Consumers shouldn't fear bikini waxing
Consumers could be put off bikini waxing, after recent research has indicated an increased risk of skin infection as a result. A recent study found that subjects undergoing bikini line hair removal, including waxing and shaving, were at greater risk of skin infections. The study, originally published in BMJ, has been picked up by the national media, including the BBC and the Daily Mail.
The study examined 30 patients with molluscum contagiosum, a contagious viral skin condition that leaves sufferers with raised red spots. In all 30 cases the symptoms appeared in the bikini line area that had been either waxed or shaved, indicating a link between bikini line hair removal and the infection.
Ellen Kavanagh, owner and founder of Waxperts, said: "This report is unfortunate, and not surprising as we all know bad results are always talked about more than good results."
However while this report may be a cause for concern for consumers, many industry figures believe it indicates a need for waxing treatments to be properly regualted.
Andy Rouillard, MD of Axiom Body Works says: “What this highlights to me is that the need for regulated industry training, proper client consultation, universal hygiene procedures and proper aftercare advice each and every time a client comes for waxing has never been more important.”
France Baudet, MD of Cannelle beauty salons agrees.

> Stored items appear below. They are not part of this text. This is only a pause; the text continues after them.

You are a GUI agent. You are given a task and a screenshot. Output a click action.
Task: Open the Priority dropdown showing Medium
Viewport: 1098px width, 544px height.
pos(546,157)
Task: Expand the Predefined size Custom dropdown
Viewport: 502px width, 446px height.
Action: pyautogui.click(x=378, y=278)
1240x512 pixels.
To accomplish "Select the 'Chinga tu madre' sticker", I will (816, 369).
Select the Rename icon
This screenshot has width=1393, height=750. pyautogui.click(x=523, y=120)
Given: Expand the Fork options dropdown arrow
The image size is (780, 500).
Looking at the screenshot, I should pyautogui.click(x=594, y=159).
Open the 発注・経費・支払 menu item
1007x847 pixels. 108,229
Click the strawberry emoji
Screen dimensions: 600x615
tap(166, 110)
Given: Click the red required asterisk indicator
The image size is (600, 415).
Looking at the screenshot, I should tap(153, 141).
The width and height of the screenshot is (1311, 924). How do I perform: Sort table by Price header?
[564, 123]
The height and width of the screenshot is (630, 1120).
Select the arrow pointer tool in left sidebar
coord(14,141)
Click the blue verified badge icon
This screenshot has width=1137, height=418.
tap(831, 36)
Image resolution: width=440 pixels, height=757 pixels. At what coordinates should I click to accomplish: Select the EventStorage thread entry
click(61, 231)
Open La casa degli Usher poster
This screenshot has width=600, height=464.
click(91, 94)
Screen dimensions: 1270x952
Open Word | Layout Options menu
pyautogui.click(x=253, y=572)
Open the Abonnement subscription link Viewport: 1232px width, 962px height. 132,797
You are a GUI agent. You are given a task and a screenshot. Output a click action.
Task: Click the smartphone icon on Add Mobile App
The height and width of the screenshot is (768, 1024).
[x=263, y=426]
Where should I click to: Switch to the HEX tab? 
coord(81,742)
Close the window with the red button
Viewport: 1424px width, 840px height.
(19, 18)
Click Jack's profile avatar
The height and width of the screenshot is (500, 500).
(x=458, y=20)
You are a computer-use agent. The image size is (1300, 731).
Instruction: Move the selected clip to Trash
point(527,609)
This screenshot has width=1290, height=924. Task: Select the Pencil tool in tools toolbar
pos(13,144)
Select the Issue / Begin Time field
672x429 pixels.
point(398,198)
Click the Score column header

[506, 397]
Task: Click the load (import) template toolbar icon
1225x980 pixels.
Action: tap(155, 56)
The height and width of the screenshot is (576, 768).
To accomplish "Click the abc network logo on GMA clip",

She says, "I have been calling for strict regulations to manage standards in waxing for years because I have been shocked by the number of new cleints coming to us because their skin type hasn't been taken into account, or the wrong sort of wax has been used on a specific area. I have to question whether some therapists are getting enough training at ground roots level."
The study was carried out at a private clinic in Nice, France. Rouillard pointed out that in Britain, Habia has set national occupational standards for both male and female intimate waxing, in place since 2007, that provide a benchmark for training providers and salons alike. “Clients are assured that if they go to somebody whose training meets those standards that they will be providing the best possible service,” Rouillard said.
“[Customers] should always look for a salon that’s had the proper training, and that can be done through Babtac and the Guild and the FHT so they search members who’ve had the proper training.” he added.
Baudet agrees, saying that she's never known any of her clients to contract a skin infection from a bikini wax carried out in Cannelle salons. "Waxing done by the wrong pair of hands could be a disaster [but] I can't see why there is any risk of infection if the waxing is done correctly," she said.
Hair removal treatments account for around 50% of Cannelle's overall business, and the brand recently unveiled that 61% of its clients were choosing to have the majority of their bikini hair removed, up from 42% last year. Though these figures are specific to Cannelle salons, they do indicated an increasing popularity in bikini waxing treatments among consumers.
Kavanagh and Rouillard both reiterate that correct aftercare is vital to protecting the skin after waxing. Rouillard said: "We always stress as part of our training that therapists should be saying to clients to avoid sexual activity for 24 to 48 hours after waxing."
"We have to bear in mind that the clients are also responsible for the aftercare of his or her own skin," said Kavanagh. "It is common knowledge that after hair removal pores stay open, therefore there is always the possibilty of infection and the skin is vulnerable after any kind of hair removal treatment. In order to keep the side effects of hair removal at bay, salon professionals should always advice their clients on the aftercare of their skin."